# EXERCISE AIM
Retype exactly the lines from the one holding "This screenshot has width=1568, height=691." through the final line of the data, both included.
____________
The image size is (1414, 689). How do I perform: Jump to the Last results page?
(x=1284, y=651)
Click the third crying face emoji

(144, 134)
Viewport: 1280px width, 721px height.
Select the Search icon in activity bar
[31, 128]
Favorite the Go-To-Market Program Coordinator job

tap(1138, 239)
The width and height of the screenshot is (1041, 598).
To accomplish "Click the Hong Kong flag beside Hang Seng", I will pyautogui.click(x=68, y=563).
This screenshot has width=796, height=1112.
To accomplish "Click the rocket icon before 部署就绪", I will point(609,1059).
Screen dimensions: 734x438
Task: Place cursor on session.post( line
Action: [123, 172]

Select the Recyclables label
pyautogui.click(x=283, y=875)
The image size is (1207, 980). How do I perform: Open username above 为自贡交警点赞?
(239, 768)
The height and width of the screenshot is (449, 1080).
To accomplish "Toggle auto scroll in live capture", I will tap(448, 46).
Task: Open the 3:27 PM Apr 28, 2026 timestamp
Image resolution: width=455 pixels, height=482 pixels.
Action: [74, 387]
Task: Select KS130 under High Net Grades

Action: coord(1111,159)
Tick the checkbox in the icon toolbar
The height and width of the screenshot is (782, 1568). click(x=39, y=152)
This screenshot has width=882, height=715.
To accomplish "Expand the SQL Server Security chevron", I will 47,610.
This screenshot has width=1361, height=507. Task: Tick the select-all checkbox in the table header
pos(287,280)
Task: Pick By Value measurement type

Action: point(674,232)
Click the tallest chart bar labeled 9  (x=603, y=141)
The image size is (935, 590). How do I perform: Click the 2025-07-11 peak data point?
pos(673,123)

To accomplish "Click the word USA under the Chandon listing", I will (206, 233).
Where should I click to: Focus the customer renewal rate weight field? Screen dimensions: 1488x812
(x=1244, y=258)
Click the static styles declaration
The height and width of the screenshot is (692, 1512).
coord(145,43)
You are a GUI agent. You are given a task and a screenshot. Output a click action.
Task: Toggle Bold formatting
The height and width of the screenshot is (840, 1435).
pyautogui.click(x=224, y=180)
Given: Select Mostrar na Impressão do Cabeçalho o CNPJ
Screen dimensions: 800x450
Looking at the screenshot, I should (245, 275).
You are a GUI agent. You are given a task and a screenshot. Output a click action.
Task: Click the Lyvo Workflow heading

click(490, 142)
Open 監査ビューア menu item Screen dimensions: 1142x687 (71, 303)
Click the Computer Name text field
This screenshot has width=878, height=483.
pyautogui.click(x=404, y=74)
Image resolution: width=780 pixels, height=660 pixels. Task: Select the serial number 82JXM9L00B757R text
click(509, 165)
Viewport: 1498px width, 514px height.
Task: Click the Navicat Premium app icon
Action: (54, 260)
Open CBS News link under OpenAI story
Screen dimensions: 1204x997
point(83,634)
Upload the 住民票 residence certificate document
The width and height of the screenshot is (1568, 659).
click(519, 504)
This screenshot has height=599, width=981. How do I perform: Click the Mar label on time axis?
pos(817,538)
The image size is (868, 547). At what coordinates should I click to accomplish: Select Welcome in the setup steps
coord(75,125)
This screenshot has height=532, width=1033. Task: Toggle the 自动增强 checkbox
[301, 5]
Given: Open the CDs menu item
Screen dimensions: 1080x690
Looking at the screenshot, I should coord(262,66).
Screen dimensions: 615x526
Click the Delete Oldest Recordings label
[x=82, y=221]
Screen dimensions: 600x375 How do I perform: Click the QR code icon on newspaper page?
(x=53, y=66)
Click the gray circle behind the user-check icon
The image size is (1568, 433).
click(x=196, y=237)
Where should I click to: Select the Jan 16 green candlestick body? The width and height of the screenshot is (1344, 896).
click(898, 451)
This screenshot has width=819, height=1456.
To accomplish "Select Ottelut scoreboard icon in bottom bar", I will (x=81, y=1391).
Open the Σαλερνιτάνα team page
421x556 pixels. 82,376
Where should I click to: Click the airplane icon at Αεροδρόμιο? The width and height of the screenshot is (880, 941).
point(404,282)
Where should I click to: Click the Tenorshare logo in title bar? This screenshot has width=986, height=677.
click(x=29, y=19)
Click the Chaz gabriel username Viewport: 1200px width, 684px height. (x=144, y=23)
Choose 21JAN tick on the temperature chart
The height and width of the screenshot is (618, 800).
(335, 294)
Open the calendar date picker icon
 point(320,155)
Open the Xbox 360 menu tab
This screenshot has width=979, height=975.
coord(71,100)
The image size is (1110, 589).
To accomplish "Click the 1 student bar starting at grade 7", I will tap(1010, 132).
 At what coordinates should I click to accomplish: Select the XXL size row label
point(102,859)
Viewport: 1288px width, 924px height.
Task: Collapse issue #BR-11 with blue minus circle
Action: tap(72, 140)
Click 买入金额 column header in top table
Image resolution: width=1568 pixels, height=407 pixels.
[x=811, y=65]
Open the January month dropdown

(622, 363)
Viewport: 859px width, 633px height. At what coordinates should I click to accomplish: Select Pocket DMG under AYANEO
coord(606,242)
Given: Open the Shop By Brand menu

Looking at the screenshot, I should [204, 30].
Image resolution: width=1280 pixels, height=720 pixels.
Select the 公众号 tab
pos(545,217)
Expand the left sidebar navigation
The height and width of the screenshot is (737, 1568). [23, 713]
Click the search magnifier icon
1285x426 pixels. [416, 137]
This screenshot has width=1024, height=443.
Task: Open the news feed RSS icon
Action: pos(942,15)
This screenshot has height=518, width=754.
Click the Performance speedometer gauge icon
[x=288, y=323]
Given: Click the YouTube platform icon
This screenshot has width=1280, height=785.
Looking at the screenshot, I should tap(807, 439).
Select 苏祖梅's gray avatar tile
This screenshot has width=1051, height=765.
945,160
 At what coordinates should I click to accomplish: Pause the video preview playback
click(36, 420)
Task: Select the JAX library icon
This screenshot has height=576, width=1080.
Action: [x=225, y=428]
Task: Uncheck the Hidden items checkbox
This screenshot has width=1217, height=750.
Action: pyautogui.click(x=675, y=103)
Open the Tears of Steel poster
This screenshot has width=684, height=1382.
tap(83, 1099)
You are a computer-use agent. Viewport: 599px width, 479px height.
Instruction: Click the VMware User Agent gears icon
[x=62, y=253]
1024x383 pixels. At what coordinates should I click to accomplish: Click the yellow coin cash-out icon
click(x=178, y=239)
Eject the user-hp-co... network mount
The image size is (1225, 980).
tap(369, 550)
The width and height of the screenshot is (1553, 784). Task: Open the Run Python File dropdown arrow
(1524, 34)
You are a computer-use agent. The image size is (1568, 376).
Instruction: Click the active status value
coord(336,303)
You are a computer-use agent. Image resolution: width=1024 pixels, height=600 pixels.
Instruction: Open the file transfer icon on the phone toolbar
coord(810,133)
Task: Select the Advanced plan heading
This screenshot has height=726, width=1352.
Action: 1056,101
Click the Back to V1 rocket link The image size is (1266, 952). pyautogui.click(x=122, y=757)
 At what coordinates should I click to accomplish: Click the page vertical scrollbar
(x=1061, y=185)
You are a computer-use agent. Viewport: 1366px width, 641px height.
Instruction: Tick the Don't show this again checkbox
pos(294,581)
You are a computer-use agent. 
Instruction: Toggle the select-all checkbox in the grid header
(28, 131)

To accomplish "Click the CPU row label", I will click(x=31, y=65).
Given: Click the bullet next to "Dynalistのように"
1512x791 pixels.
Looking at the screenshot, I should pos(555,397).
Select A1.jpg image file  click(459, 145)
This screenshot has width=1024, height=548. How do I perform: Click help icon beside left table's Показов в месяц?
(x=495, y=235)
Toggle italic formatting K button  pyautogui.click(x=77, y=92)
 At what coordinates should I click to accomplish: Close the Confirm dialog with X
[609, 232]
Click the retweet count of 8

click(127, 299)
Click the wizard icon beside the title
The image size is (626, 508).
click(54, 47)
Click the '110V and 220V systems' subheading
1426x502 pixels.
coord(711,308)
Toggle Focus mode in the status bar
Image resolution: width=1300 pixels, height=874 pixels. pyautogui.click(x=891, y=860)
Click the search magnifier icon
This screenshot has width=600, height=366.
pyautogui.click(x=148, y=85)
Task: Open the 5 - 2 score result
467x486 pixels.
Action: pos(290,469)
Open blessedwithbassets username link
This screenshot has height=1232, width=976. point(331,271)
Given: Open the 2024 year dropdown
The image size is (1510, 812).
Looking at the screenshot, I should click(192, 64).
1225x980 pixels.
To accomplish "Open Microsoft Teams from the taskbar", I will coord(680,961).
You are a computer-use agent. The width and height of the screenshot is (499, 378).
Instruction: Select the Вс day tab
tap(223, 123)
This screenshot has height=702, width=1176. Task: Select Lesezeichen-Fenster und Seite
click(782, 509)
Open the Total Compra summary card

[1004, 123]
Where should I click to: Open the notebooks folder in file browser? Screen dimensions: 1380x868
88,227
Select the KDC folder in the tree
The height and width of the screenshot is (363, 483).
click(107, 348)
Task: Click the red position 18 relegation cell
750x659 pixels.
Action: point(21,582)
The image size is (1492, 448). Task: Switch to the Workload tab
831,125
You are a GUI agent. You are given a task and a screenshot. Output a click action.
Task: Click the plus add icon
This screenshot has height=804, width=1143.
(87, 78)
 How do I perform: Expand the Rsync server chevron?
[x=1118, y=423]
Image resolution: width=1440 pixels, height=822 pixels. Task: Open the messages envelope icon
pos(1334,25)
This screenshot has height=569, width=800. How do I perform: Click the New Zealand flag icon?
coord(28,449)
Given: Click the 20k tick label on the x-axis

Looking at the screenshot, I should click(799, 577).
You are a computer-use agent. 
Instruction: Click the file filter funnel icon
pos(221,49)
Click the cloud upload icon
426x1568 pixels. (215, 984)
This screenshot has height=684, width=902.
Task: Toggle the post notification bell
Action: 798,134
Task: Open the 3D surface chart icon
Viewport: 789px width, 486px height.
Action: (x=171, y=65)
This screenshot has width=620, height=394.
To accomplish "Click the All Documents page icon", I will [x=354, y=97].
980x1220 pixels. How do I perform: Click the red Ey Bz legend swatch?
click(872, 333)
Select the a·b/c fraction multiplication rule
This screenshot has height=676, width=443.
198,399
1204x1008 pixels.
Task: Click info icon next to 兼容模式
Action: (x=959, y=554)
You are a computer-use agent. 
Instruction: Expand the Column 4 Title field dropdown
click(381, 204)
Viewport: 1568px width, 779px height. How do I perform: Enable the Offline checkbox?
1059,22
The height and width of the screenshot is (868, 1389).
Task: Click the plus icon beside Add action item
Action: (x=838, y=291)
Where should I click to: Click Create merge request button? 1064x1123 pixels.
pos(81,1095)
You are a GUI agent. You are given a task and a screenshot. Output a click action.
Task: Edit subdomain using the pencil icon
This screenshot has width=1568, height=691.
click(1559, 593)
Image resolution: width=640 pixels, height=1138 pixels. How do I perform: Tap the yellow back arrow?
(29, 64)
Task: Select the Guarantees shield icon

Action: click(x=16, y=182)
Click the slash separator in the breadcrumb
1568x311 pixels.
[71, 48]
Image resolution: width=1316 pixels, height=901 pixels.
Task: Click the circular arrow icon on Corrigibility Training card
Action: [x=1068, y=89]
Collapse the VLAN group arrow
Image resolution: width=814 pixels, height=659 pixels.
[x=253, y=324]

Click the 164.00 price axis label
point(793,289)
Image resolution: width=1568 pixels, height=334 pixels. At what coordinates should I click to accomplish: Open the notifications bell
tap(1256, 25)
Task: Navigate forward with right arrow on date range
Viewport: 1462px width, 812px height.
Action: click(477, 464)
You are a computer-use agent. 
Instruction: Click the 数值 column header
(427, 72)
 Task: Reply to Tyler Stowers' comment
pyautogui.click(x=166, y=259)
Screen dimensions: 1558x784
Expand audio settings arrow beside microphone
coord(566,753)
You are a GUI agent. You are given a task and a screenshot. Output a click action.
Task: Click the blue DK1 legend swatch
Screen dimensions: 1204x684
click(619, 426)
____________
# ANSWER BELOW
This screenshot has width=1568, height=691.
click(1559, 593)
Image resolution: width=640 pixels, height=1138 pixels. How do I perform: Tap the yellow back arrow?
(29, 64)
Task: Select the Guarantees shield icon

Action: click(x=16, y=182)
Click the slash separator in the breadcrumb
1568x311 pixels.
[71, 48]
Image resolution: width=1316 pixels, height=901 pixels.
Task: Click the circular arrow icon on Corrigibility Training card
Action: [x=1068, y=89]
Collapse the VLAN group arrow
Image resolution: width=814 pixels, height=659 pixels.
[x=253, y=324]

Click the 164.00 price axis label
point(793,289)
Image resolution: width=1568 pixels, height=334 pixels. At what coordinates should I click to accomplish: Open the notifications bell
tap(1256, 25)
Task: Navigate forward with right arrow on date range
Viewport: 1462px width, 812px height.
Action: click(477, 464)
You are a computer-use agent. 
Instruction: Click the 数值 column header
(427, 72)
 Task: Reply to Tyler Stowers' comment
pyautogui.click(x=166, y=259)
Screen dimensions: 1558x784
Expand audio settings arrow beside microphone
coord(566,753)
You are a GUI agent. You are given a task and a screenshot. Output a click action.
Task: Click the blue DK1 legend swatch
Screen dimensions: 1204x684
click(619, 426)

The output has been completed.